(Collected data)
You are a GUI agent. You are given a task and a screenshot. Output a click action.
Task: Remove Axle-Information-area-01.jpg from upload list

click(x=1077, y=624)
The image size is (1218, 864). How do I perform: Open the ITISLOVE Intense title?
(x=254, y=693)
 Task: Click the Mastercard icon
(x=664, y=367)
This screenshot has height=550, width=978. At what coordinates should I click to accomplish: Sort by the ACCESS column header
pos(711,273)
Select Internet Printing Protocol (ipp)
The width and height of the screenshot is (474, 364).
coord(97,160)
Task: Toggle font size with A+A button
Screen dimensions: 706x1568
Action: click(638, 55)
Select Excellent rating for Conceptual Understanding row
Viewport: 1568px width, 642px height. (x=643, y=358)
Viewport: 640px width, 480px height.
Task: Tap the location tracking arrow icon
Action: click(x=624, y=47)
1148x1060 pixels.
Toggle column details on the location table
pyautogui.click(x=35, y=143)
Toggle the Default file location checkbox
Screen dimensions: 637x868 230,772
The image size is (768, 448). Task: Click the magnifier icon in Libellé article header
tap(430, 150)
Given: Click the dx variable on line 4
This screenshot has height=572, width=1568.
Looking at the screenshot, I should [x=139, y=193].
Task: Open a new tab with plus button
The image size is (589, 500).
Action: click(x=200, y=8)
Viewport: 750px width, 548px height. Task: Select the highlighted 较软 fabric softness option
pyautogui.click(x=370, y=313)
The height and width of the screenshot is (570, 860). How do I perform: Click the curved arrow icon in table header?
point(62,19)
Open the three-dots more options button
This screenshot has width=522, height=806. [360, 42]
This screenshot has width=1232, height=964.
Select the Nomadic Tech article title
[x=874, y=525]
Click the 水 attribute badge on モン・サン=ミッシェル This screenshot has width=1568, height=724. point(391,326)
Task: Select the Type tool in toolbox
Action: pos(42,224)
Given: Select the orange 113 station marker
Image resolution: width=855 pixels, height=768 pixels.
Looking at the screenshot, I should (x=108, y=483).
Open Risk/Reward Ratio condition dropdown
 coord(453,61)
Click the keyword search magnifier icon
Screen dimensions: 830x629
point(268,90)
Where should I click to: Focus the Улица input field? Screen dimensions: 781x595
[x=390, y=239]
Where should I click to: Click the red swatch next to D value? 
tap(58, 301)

# ACTION ITEM
Return the line that contains "Where should I click to: Focus", along with every line after it in the data above, exactly and with nothing else.

# YOUR RESPONSE
Where should I click to: Focus the Улица input field? Screen dimensions: 781x595
[x=390, y=239]
Where should I click to: Click the red swatch next to D value? 
tap(58, 301)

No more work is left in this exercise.